━━━ DATASET RECORDS
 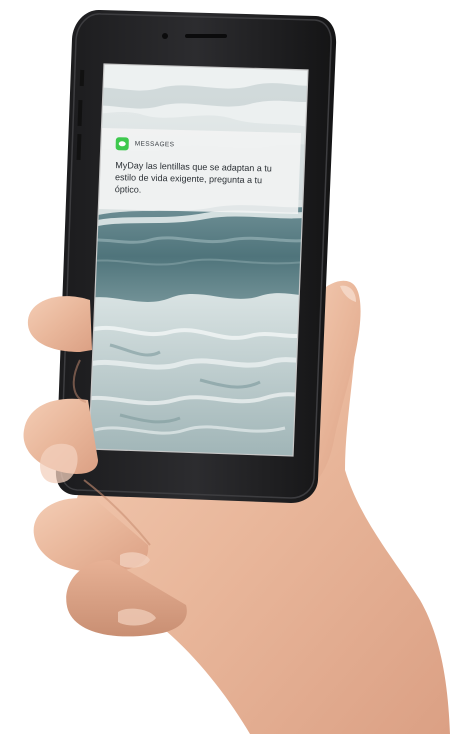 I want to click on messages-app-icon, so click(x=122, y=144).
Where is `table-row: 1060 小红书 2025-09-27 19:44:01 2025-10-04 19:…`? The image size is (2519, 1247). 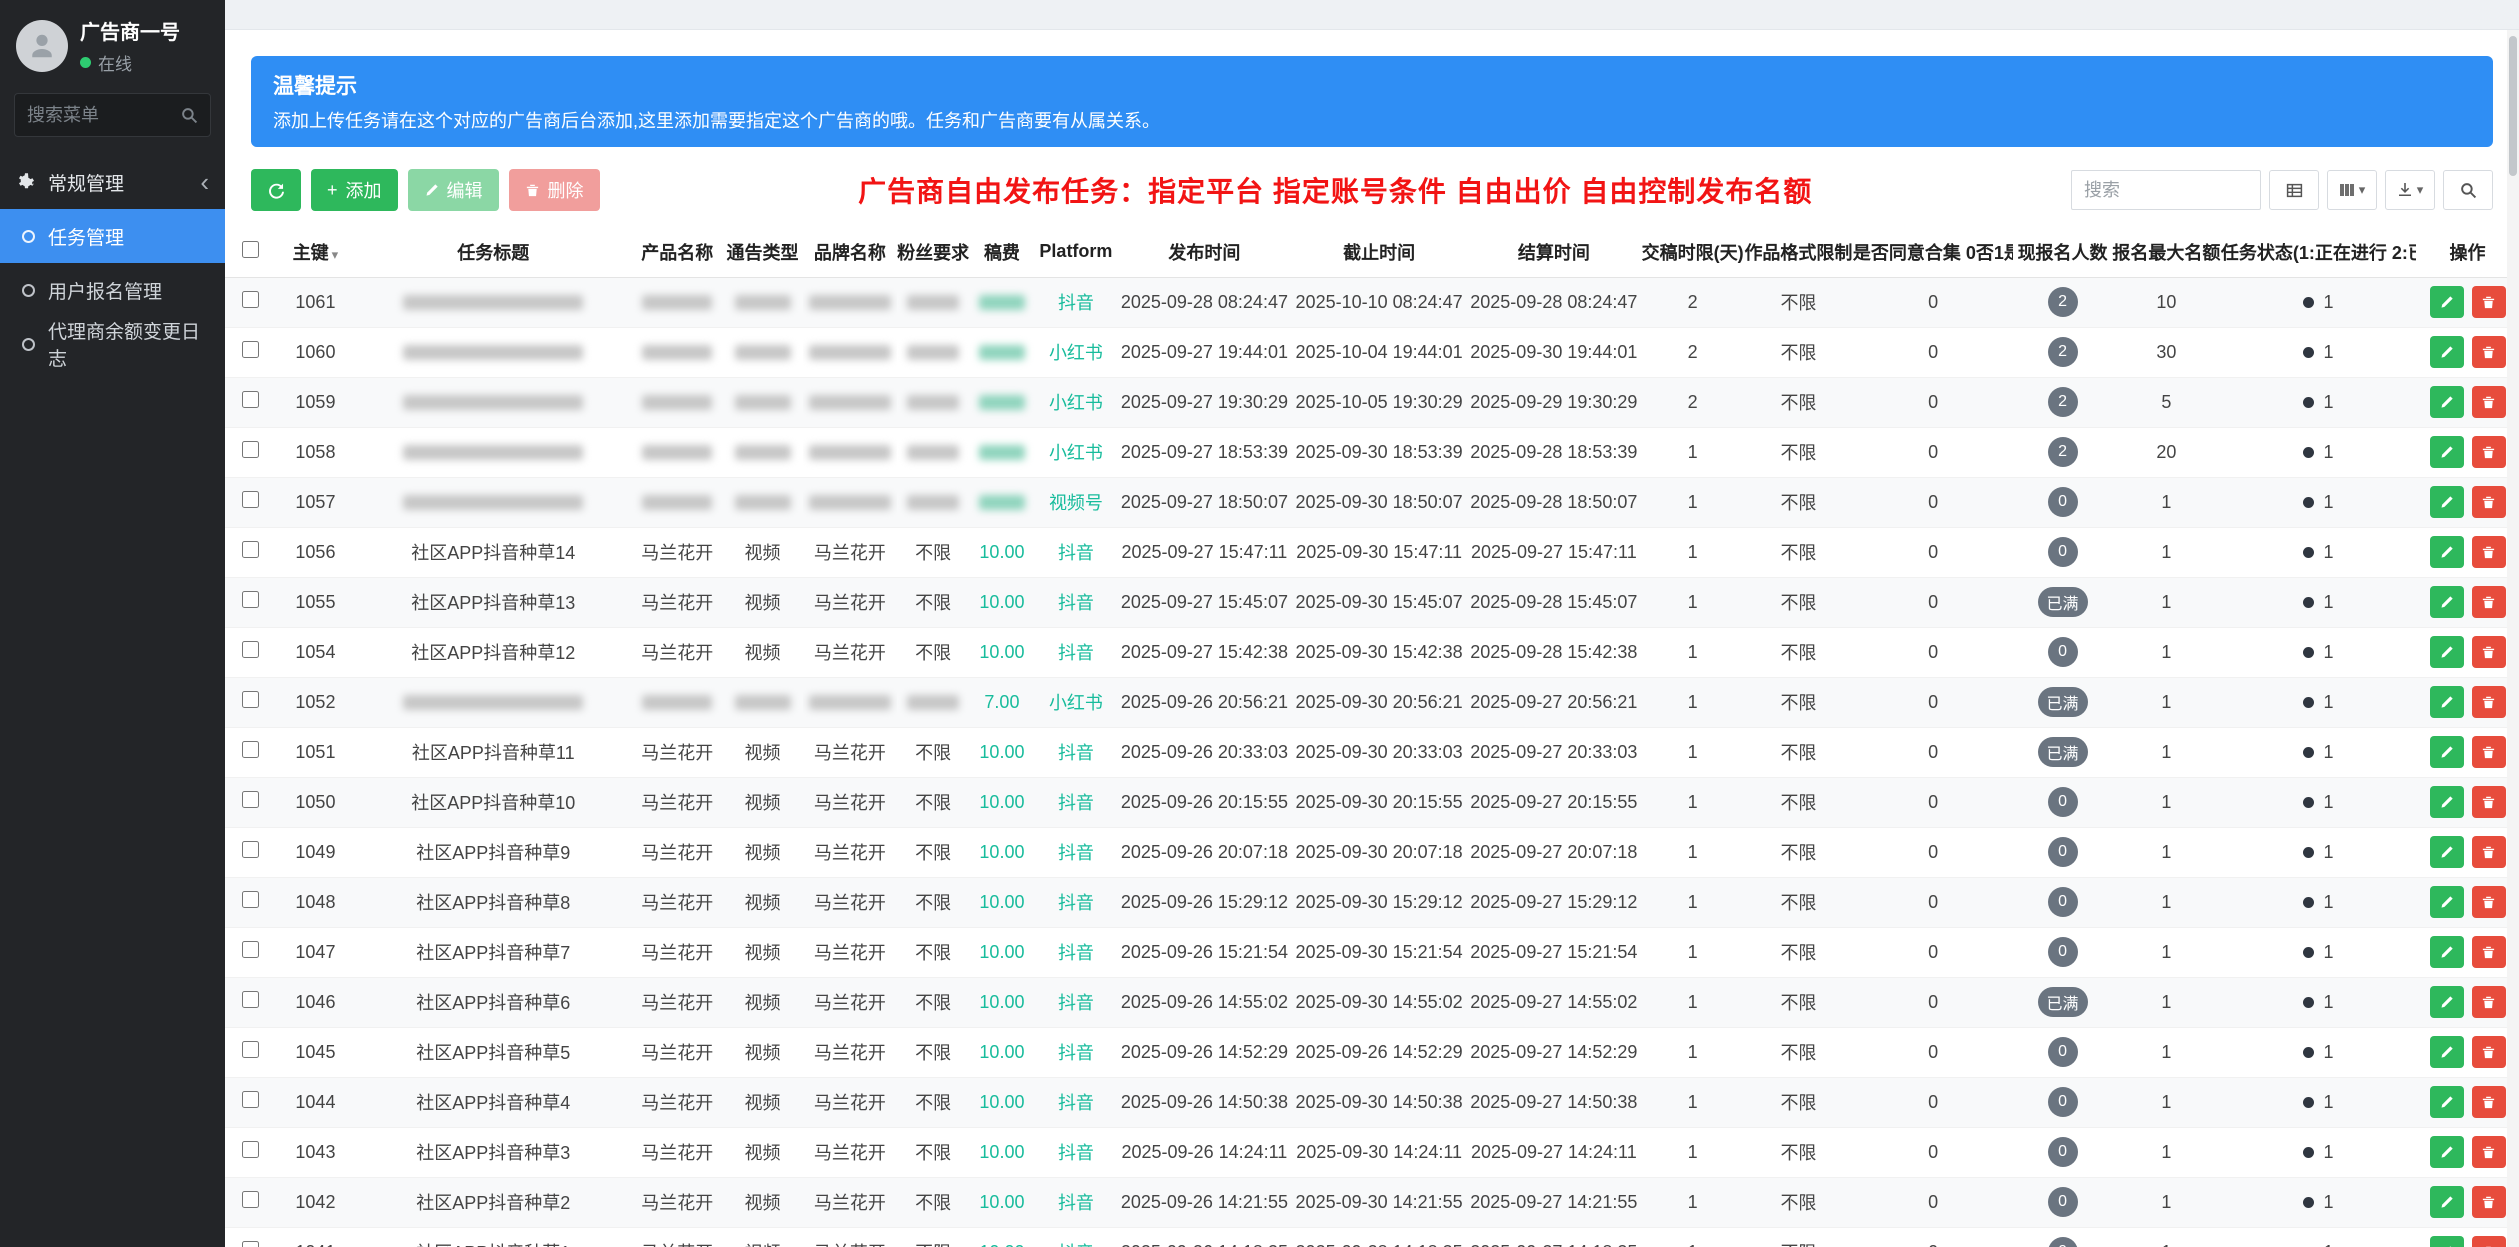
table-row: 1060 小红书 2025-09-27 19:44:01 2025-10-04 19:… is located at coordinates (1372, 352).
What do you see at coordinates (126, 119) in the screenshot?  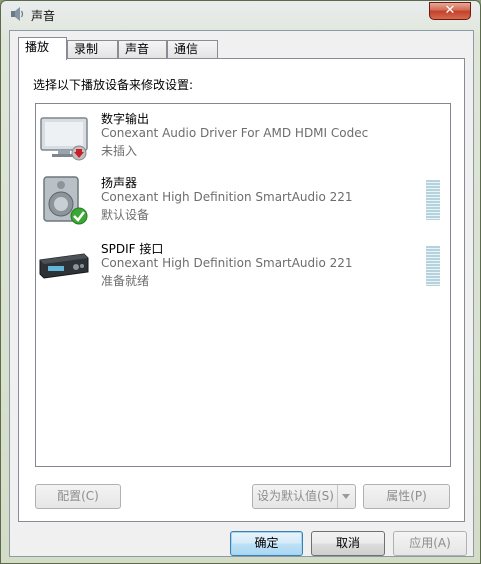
━━━━━━
━━━ DATASET RECORDS
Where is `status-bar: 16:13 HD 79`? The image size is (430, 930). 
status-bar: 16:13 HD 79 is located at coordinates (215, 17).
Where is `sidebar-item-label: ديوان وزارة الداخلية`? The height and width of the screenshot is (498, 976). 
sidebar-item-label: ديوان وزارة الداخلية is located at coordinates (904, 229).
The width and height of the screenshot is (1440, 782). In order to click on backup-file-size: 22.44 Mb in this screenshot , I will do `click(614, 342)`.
━━━━━━
Repeat everything in the listing from the line containing "I want to click" down to the line containing "What do you", word for word, leaving out the pictures.

**COMPLETED EXERCISE**.
  I want to click on messages-app-icon, so click(x=122, y=144).
Where is `table-row: 1060 小红书 2025-09-27 19:44:01 2025-10-04 19:…`? The image size is (2519, 1247). 
table-row: 1060 小红书 2025-09-27 19:44:01 2025-10-04 19:… is located at coordinates (1372, 352).
What do you see at coordinates (126, 119) in the screenshot?  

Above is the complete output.